Théâtre. « Una costilla sobre la mesa: Padre », l’abject et le sublime selon Angélica Liddell 🎭
Dans cette nouvelle création dédiée à son père, l’artiste espagnole puise son inspiration dans la peinture classique et dans l’iconographie religieuse avec un détour par les écrits de Sacher-Masoch pour affronter avec le culot qui la caractérise la question de l’impossible représentation de la fin de vie et de la déchéance du mourant.
Il y a un an, en mars 2019, Angélica Liddell présentait au théâtre de Vidy à Lausanne Una costilla sobre la mesa: Madre, création en forme d’élégie ardente et rageuse dédiée à sa mère disparue en 2018. Or il se trouve qu’à quelques mois d’intervalle, la même année, Angélica Liddell a aussi perdu son père. De cette double confrontation à la mort de ses parents avec lesquels elle entretenait des relations conflictuelles, elle a d’abord tiré un livre, Une côte sur la table, dont la poésie âpre est hantée par la présence des disparus. « Je viens de brûler mes parents, un corps puis l’autre à trois mois d’écart (…) Chaque jour je m’efforce d’oublier leurs vies qui sont la mienne, je ne veux avoir d’autres souvenirs que leurs morts, leurs morts qui ont ramené à moi le géant de la pitié. »
La mort ouvre les yeux, transforme le regard que l’on a sur soi et sur le monde. En ce sens elle est une expérience intérieure. C’est de cette expérience que rend compte Une côte sur la table sous forme de notes, de poèmes, de passages en prose traversés de fulgurances, le tout constituant un ensemble composite dont Angélica Liddell a tiré le matériau de ses trois dernières créations : The Scarlet Letter, d’après Nathaniel Hawthorne, Una costilla sobre la mesa: Madre, et enfin Una costilla sobre la mesa: Padre.
Ces deux derniers spectacles sont aujourd’hui présentés en alternance sous forme de diptyque. À la fureur rageuse qui régnait dans le premier volet de cette élégie consacré à sa mère, succède dans l’évocation de la mort du père une tonalité en apparence plus apaisée où domine un sentiment de culpabilité mêlé de pitié et surtout d’impuissance.

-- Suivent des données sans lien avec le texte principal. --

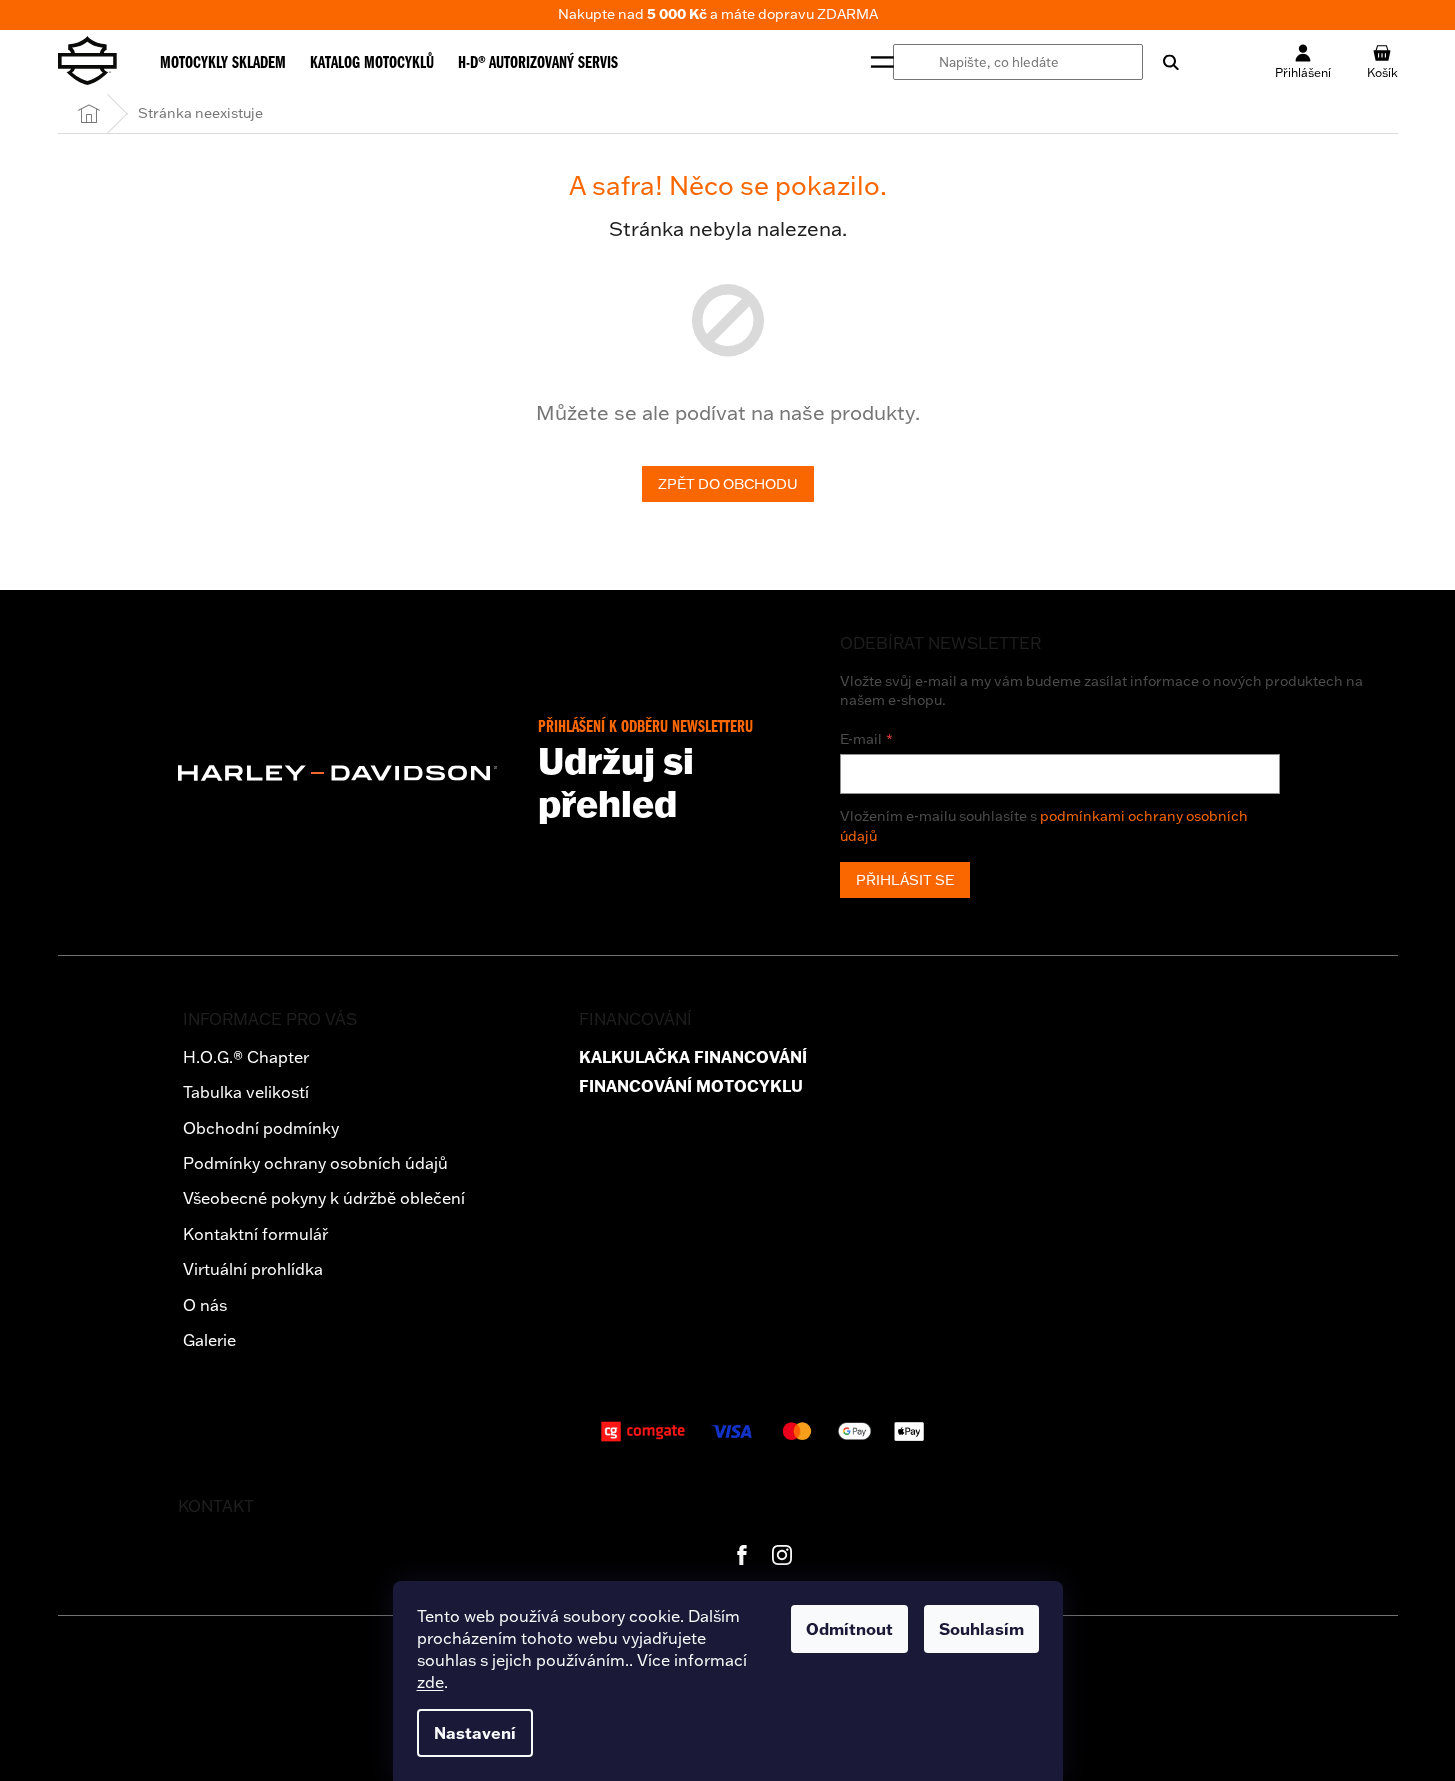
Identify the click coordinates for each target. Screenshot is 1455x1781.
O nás (205, 1305)
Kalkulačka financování (693, 1057)
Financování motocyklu (691, 1086)
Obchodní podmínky (261, 1128)
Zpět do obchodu (728, 484)
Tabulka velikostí (246, 1092)
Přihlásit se (905, 880)
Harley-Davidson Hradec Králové (742, 1555)
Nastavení (475, 1733)
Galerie (209, 1340)
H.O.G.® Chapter (246, 1057)
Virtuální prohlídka (253, 1269)
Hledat (1161, 62)
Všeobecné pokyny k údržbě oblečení (324, 1198)
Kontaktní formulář (255, 1234)
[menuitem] (223, 62)
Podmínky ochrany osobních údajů (315, 1163)
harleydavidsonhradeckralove (782, 1555)
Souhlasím (981, 1629)
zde (430, 1682)
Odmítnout (849, 1629)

On ne peut pas parler de la mort. Les mots font défaut et elle échappe à toute représentation. C’est là qu’Angélica Liddell, dont le sens plastique n’est plus à démontrer, met à profit sa passion pour la peinture classique et plus particulièrement les Sept Œuvres de miséricorde du Caravage où elle trouve un écho à ses propres sensations. Dans ces tableaux, elle aperçoit: » les entrailles de l’obscurité qui nous envahissent, qui nous aveuglent, là où nous pressentons l’origine de tout, cette indigence puissante et magnifique, cet intestin primitif où l’abject et le sublime ont la même valeur« .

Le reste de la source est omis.